For every line in the records below that holds "Open", make a copy.

_RECORDS FOR THE TASK_
──────────────────────────────

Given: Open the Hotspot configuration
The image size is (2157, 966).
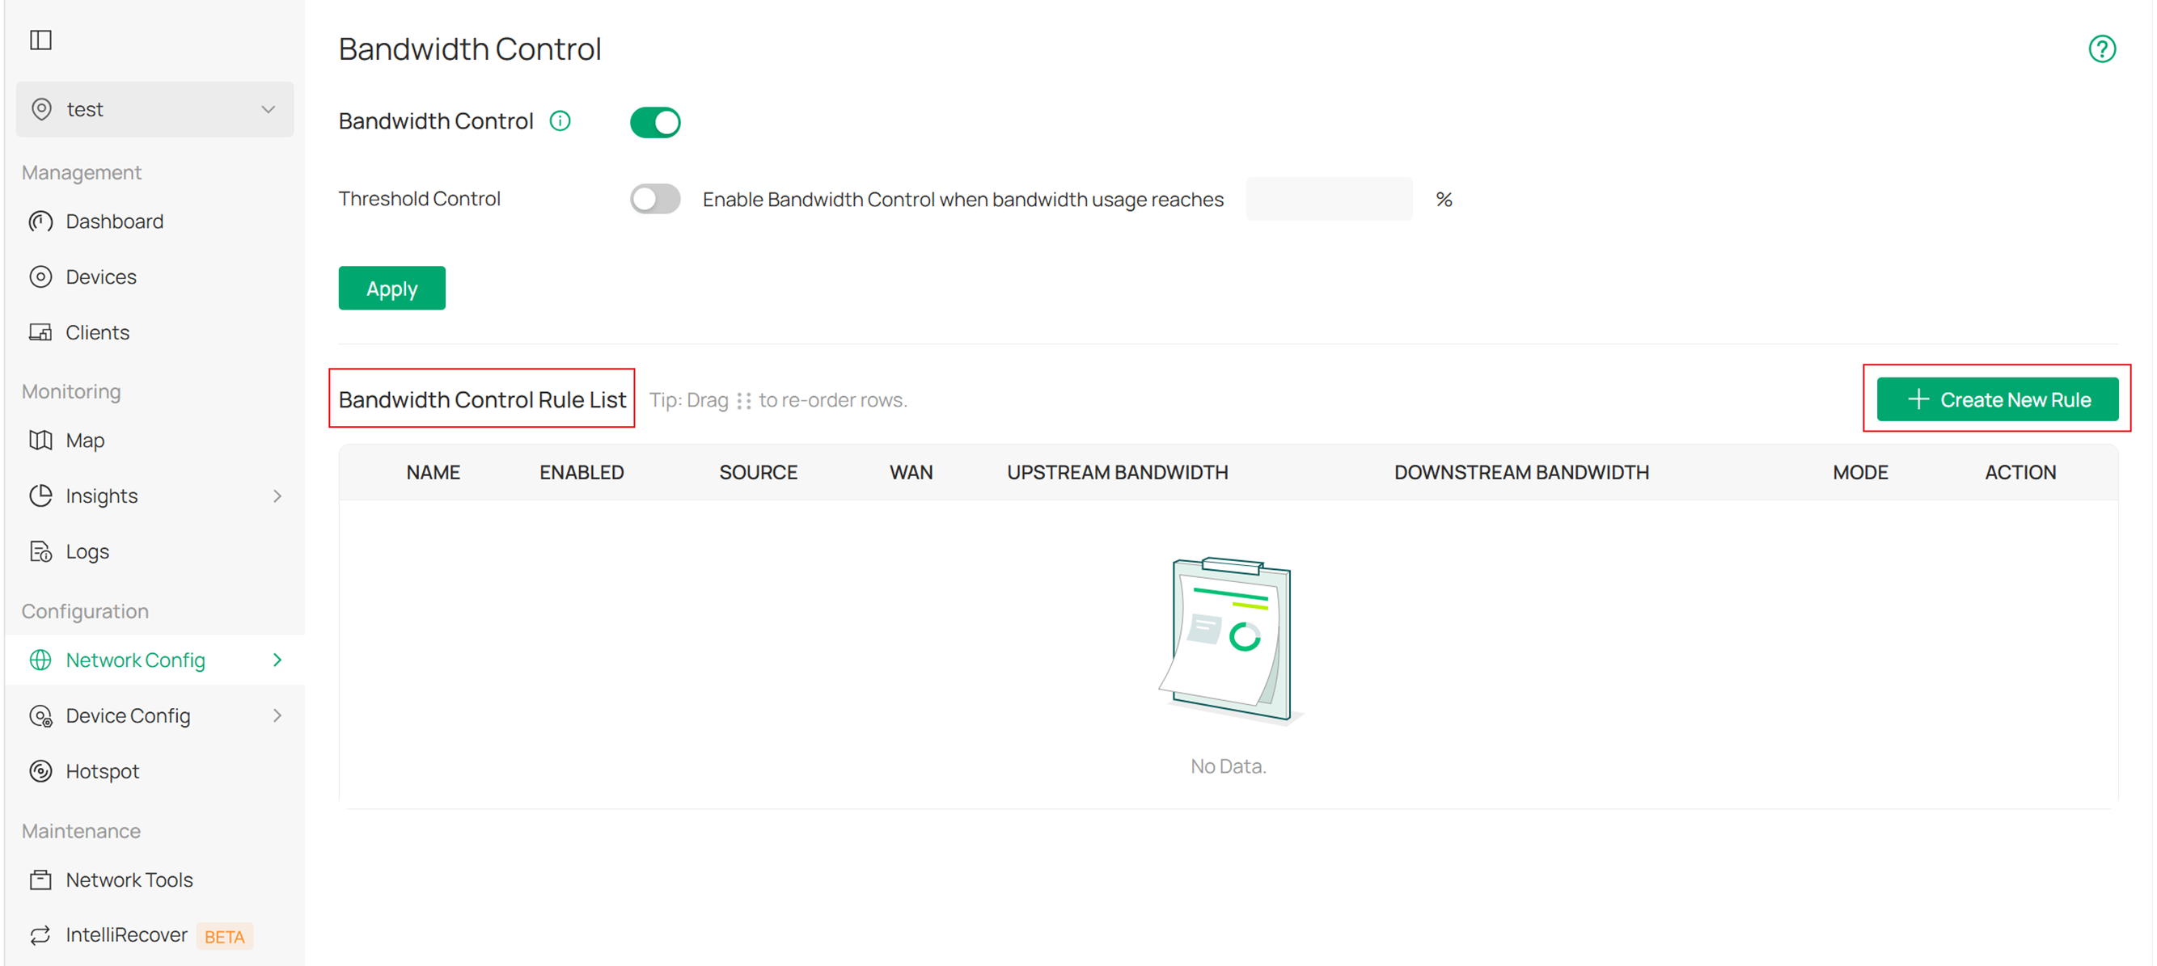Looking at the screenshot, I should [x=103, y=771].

──────────────────────────────

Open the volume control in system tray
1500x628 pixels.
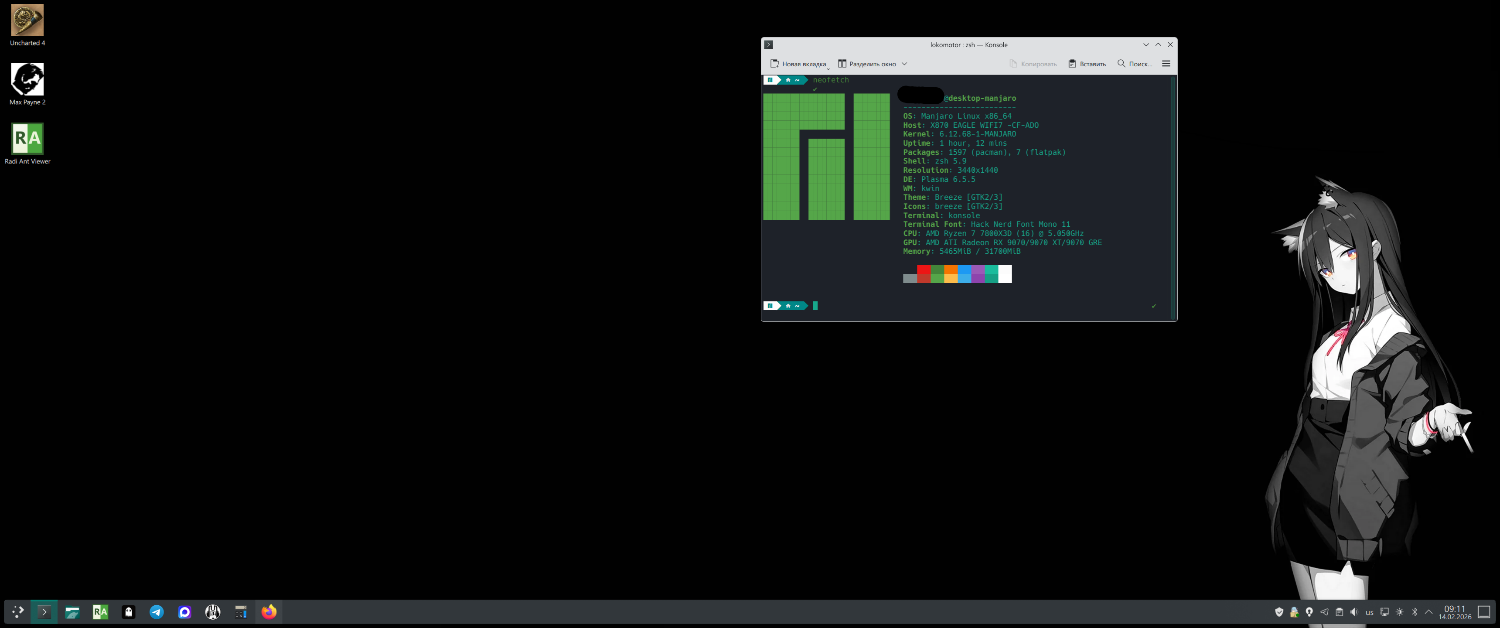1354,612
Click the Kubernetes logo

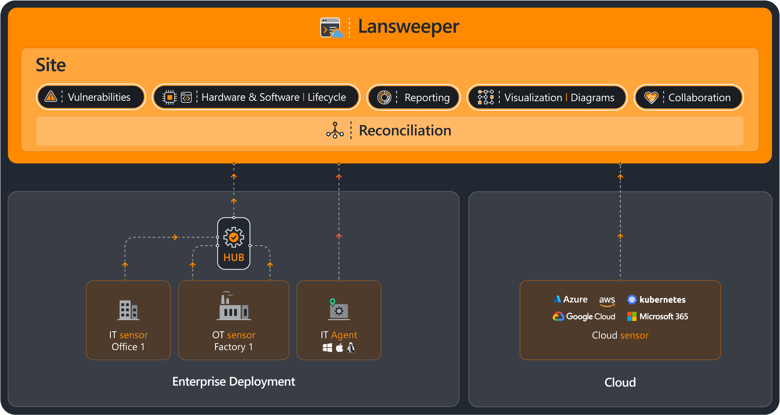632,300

──────────────────────────────

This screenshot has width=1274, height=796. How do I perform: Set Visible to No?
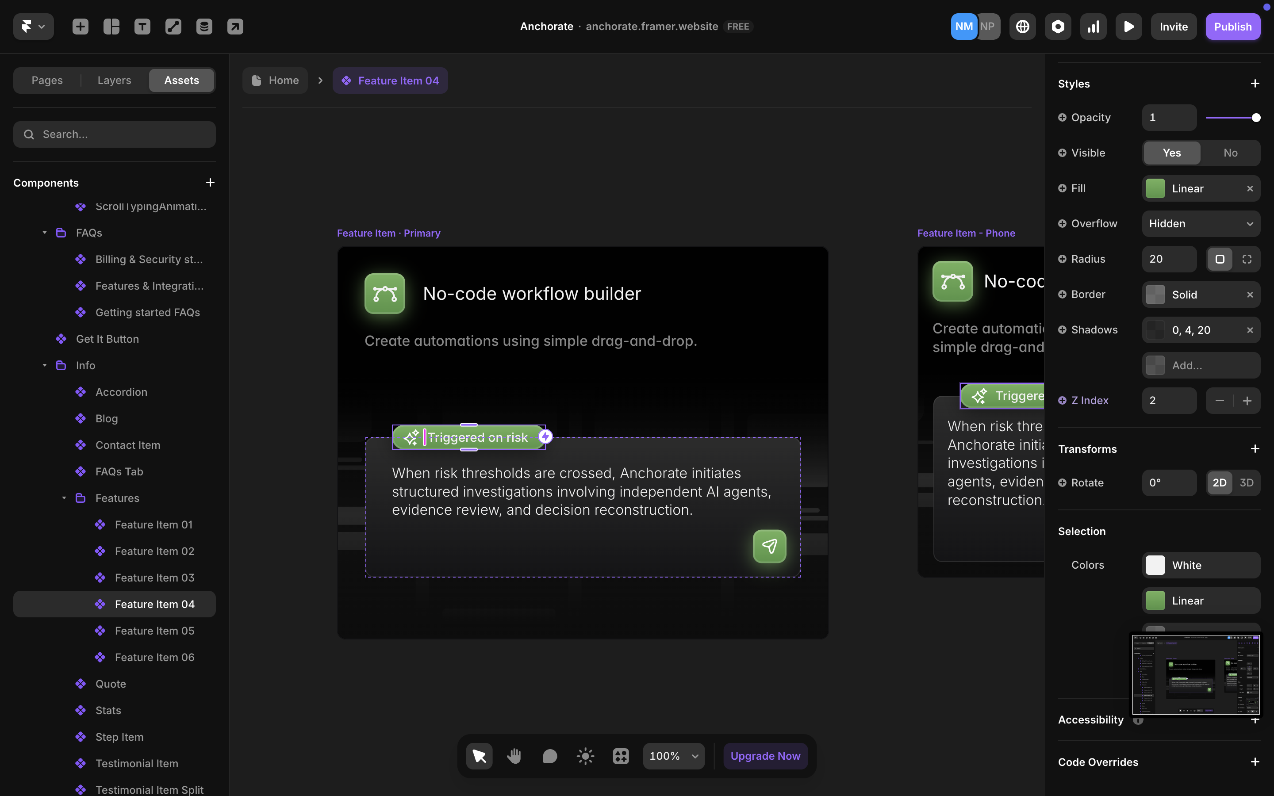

──────────────────────────────

_RESPONSE TO THE EXERCISE_
Given: Open the Hotspot configuration
Open the volume control in system tray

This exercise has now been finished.